Intel’s “Gaudi 3” AI accelerator chip could give Nvidia’s H100 a run for its money

to enlarge / An Intel handout image of the Gaudi 3 AI Accelerator.
WhatsApp Group Join Now
Telegram Group Join Now
Instagram Group Join Now

On Tuesday, Intel revealed a new AI accelerator chip called Gaudi 3 at its Vision 2024 event in Phoenix. With strong claimed performance when running large language models (such as those that power Chat GPT), the company positioned Gaudi 3 as a replacement for Nvidia’s H100, a popular data center GPU that There is a shortage, although it appears to be easing somewhat.

Compared to Nvidia’s H100 chip, Intel offers 50 percent faster training times on Gaudi 3 for both OpenAI’s GPT-3 175B LLM and the 7-billion-parameter version of Meta’s Llama 2. , Intel claims its new AI chip delivers 50 percent faster performance than the H100 for the Llama 2 and Falcon 180B, both relatively popular open-weight models.

Intel is targeting the H100 for its high market share, but the chip pipeline lacks Nvidia’s most powerful AI accelerator chip. The H200 and Blackwell B200 announcements have preceded the H100 on paper, but neither of those chips are out yet (the H200 is expected in the second quarter of 2024 — basically any day now).

Meanwhile, the aforementioned H100 supply issues remain a major headache for tech companies and AI researchers who have to fight for access to any chips that can train AI models. This has led several tech companies such as Microsoft, Meta, and OpenAI (rumored) to explore their own AI-accelerator chip designs, although that custom silicon is usually produced by Intel or TSMC. Google has its own line of Tensor Processing Units (TPUs) that it has been using internally since 2015.

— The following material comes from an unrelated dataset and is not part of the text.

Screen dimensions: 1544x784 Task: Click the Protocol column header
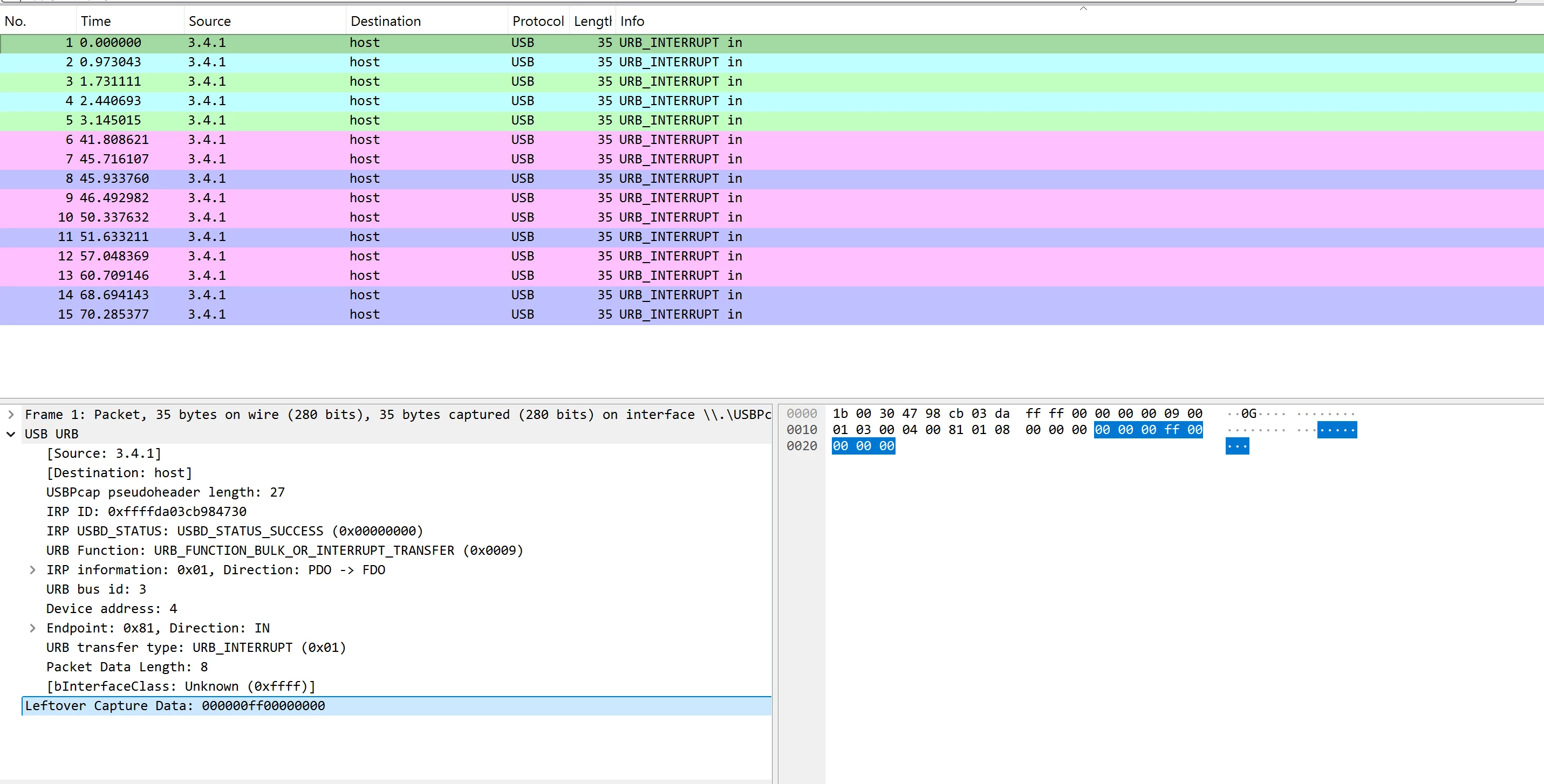pyautogui.click(x=538, y=22)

Given these issues, Intel’s Gaudi 3 could be a potentially attractive alternative to the H100 if Intel could provide an ideal price (which Intel hasn’t provided, but the H100 costs around $30,000–$40,000) and adequate production. can maintain AMD also produces a competitive range of AI chips, such as the AMD Instinct MI300 series, which sell for around $10,000–$15,000.

Gaudi 3 performance

to enlarge / An Intel handout featuring the Gaudi 3 AI accelerator.

Intel says the new chip builds on the architecture of its predecessor, Gaudi 2, in which two identical silicon dies are connected via a high-bandwidth connection. Each die has 48 megabytes of central cache memory, surrounded by four matrix multiplication engines and 32 programmable tensor processor cores, bringing the total to 64 cores.

The chipmaker claims that Gaudi 3 delivers twice the AI ​​compute performance of Gaudi 2 by using an 8-bit floating-point infrastructure, which has become critical for training transformer models. The chip also offers a quadruple boost for computations using the BFloat 16-number format. The Gaudi 3 also has 128GB of less-expensive HBMe2 memory capacity (which could be price-competitive) and features 3.7TB of memory bandwidth.

Since data centers are notoriously power-hungry, Intel touts the Gaudi 3’s power efficiency, claiming 40 percent higher inference power efficiency than Nvidia’s H100 in the Llama 7B and 70B parameters and the Falcon 180B parameter models. Is. Eitan Medina, chief operating officer of Intel’s Habana Labs, attributes this advantage to Gaudi’s large matrix math engines, which he claims require significantly less memory bandwidth than other architectures.

Goudy v. Blackwell

to enlarge / An Intel handout image of the Gaudi 3 AI Accelerator.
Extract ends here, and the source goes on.